My daughter becomes a writer
Last night I sat beside my daughter at the kitchen table has she did homework.
Haley had to write an original story using her spelling words. She worked the pencil and finessed the spelling words into this cute little story about being a teenager ticket-taker at a roller coaster on the New Jersey boardwalk.
She’s 10 and needs her space, so I pretend to look at my phone as I secretly watch her become a writer.
Memory mixes with imagination. Muddy thoughts are shined. The gears and belts and spark plugs of her brain push and pull and let out steam until something happens, something explodes, like a car key just turned and her blue eyes fall and her pencil begins move like a magician twirling her wand.

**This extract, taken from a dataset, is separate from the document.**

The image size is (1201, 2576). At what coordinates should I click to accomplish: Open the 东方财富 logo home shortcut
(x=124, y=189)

Her mouth draws tight. Her eyes widen. Her right hand tucks some loose strands of blonde hair behind her ear.
The words pour out.
She wills her story into existence.
She’s a writer.
The roller coaster chugs up the tracks, hangs, then drops out of sight. A white and gray sea gull eats a french fry then scuttles on a pair of toothpick legs across the boardwalk. The roller coaster whips and screams. The smells of salt and sunscreen and funnel cake rise toward the sun glowing in a sky that is blue and cloudless and forever.

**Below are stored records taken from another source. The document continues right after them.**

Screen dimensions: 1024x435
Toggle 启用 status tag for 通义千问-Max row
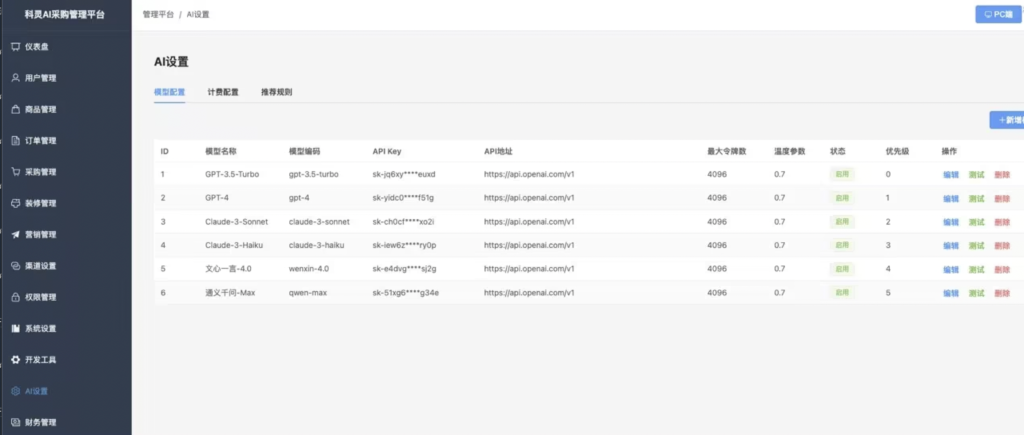tap(842, 292)
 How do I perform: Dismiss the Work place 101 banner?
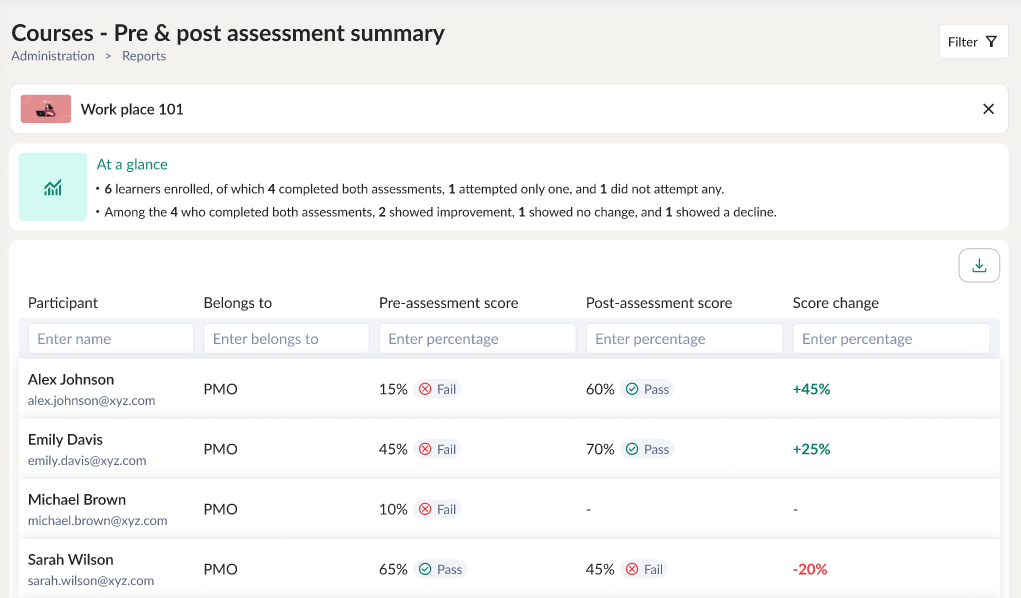coord(988,108)
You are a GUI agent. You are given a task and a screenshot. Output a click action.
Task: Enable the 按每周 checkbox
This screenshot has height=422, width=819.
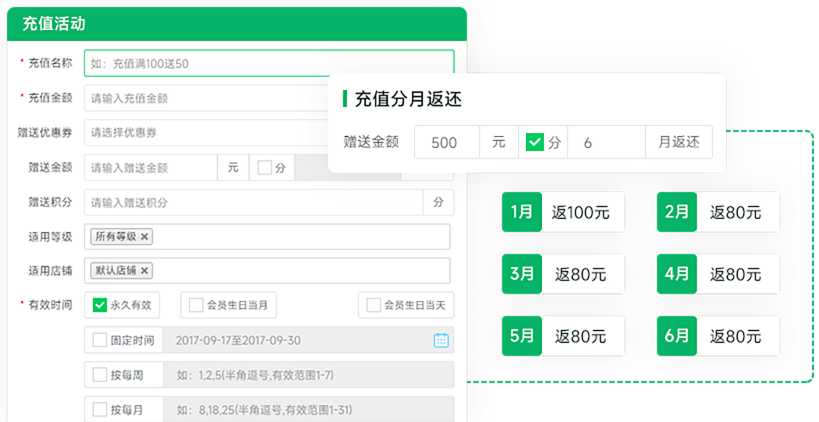pos(100,375)
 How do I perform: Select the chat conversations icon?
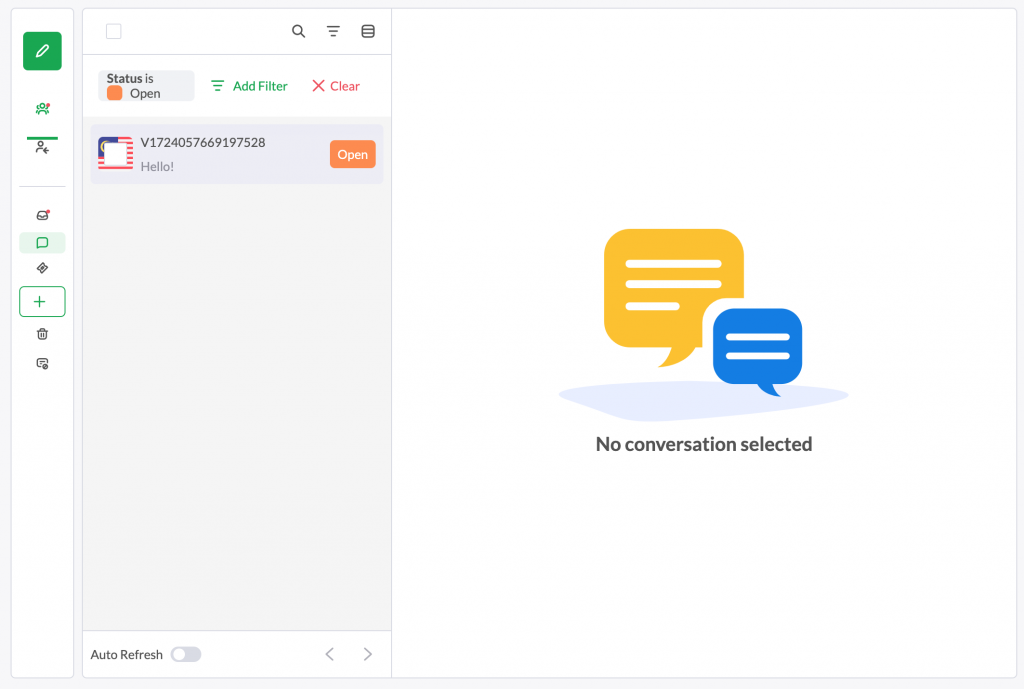pyautogui.click(x=41, y=242)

Her pencil stops. Her eyes roll upward, to the ceiling, to the heavens like mine do when I can’t find the words.
The television talks.
The boiler runs.
The clock ticks.
Her brain stirs. Her jaw tightens. Electric strikes and streaks down her chest and bolts into her left hand.
She’s writing again and she’s a teenager now, leaning on a silver railing that’s shining in the fading sunlight. She’s wearing white Converse sneakers and a name tag is pinned on her blue collared-shirt. With her blonde hair tucked behind a familiar ear, she’s bouncing on her toes, looking for someone, I imagine it’s a boy–the one that smiled her way last night. The ocean breaks, the sun sinks, the moon appears, and the roller coaster lights flash. It’s getting dark and the boardwalk glows with giddy possibility.

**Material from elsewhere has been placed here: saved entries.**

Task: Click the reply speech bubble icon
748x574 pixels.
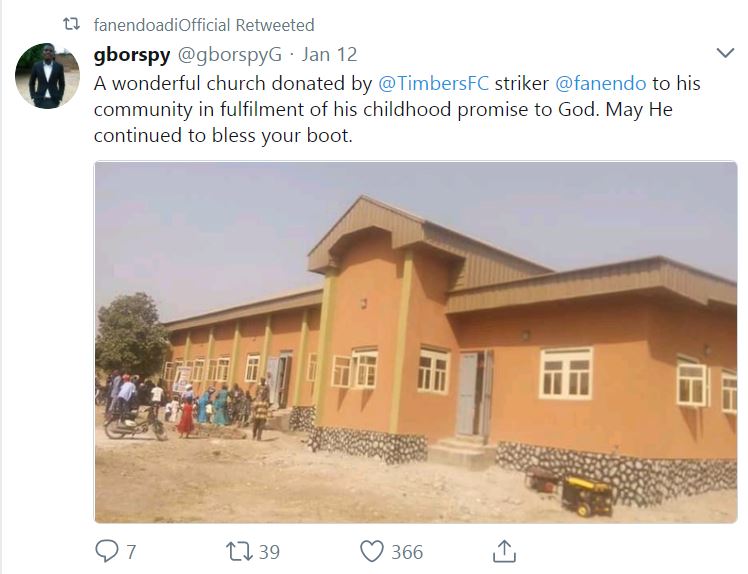Action: [105, 551]
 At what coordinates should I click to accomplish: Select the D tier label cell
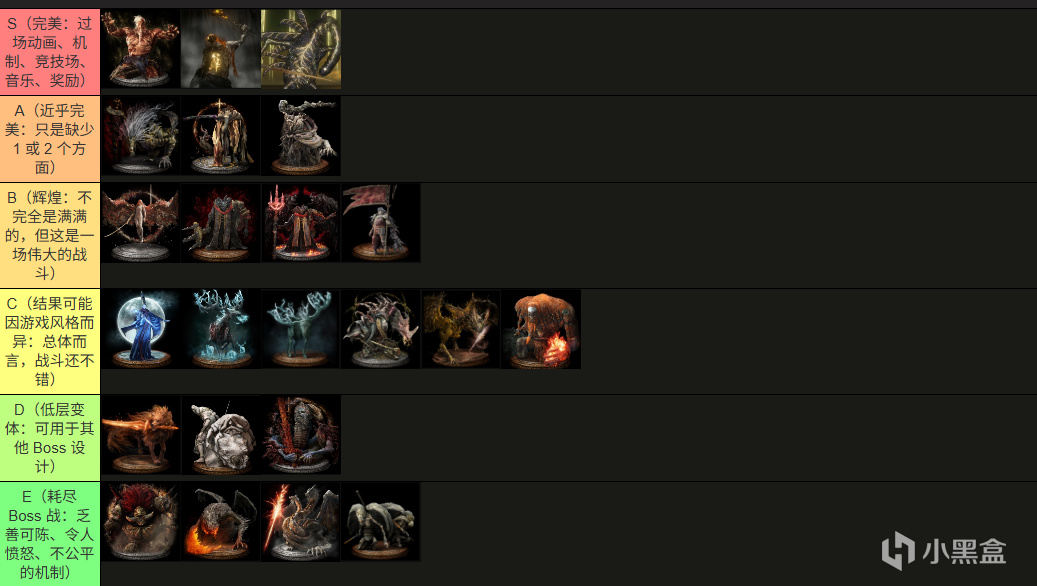[x=50, y=438]
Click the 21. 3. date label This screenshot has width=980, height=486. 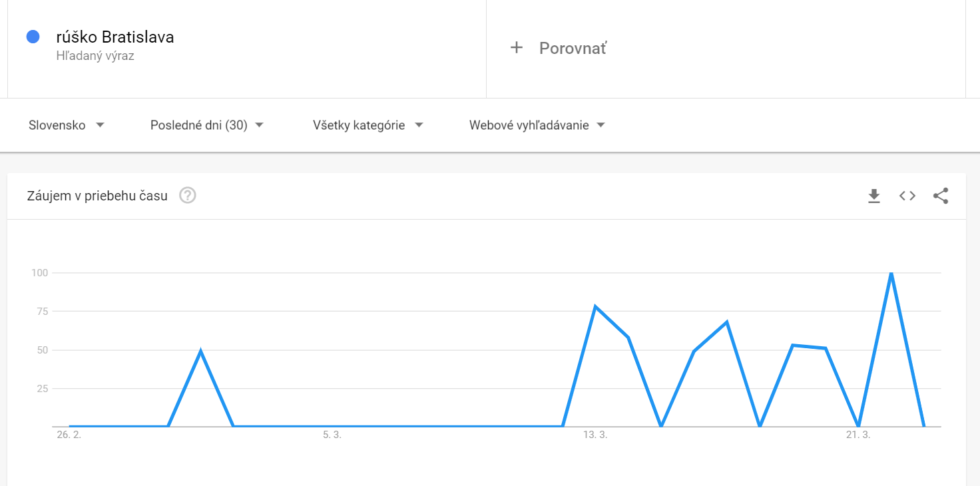[858, 435]
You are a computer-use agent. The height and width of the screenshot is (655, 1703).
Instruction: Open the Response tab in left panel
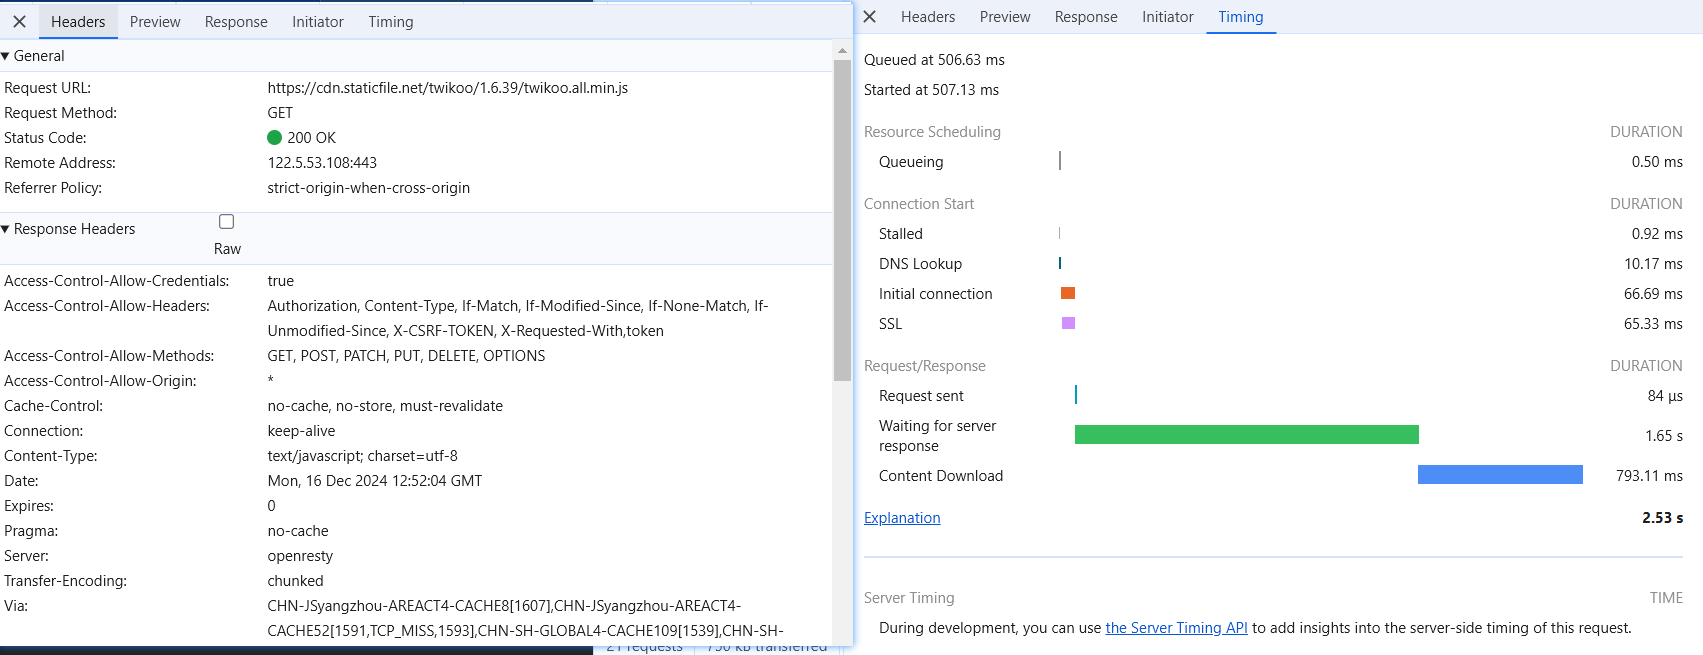(x=236, y=22)
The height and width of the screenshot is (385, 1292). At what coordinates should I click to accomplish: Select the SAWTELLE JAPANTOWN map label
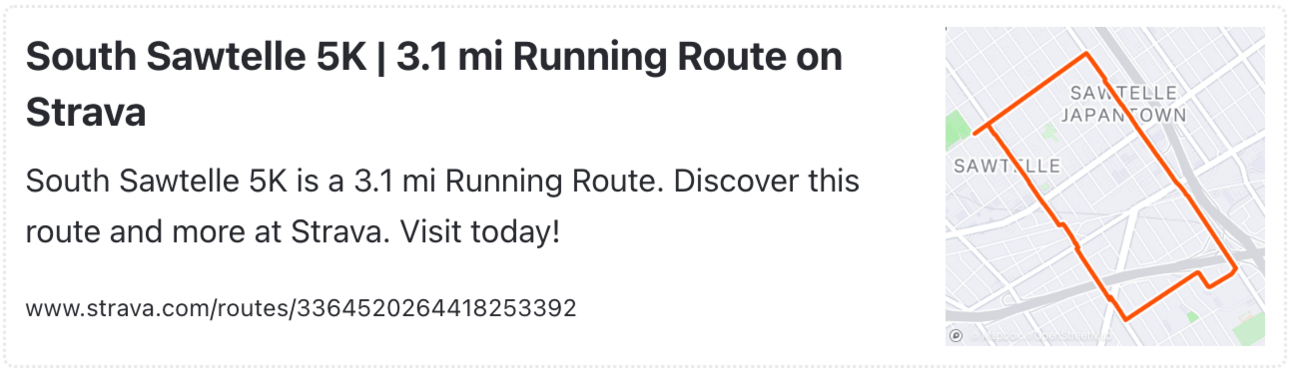tap(1124, 104)
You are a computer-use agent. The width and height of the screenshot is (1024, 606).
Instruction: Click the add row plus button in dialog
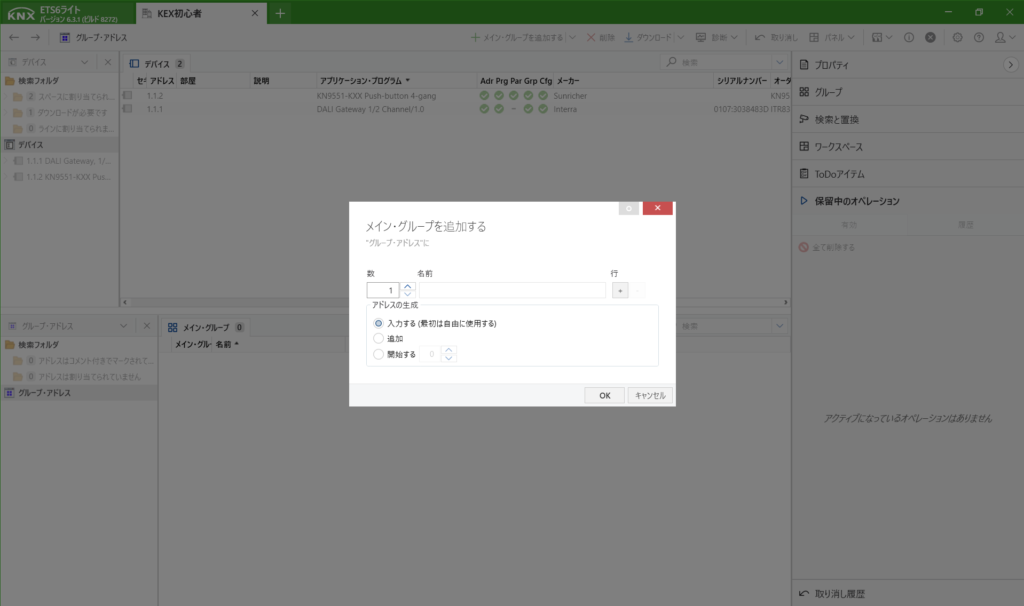coord(619,290)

In this sandy stretch of time, new freedoms fool us into thinking that adulthood will never happen and life will always be as breezy as a boardwalk night.
Haley finishes writing, closes her imagination, closes her notebook, stands, and walks away.
I watch her climb the stairs to her room where she is spending more time now.
I should have warned her. Told her imagination is always safer than real life. But I didn’t.
Because, as a writer, there are some things you simply have to learn on your own.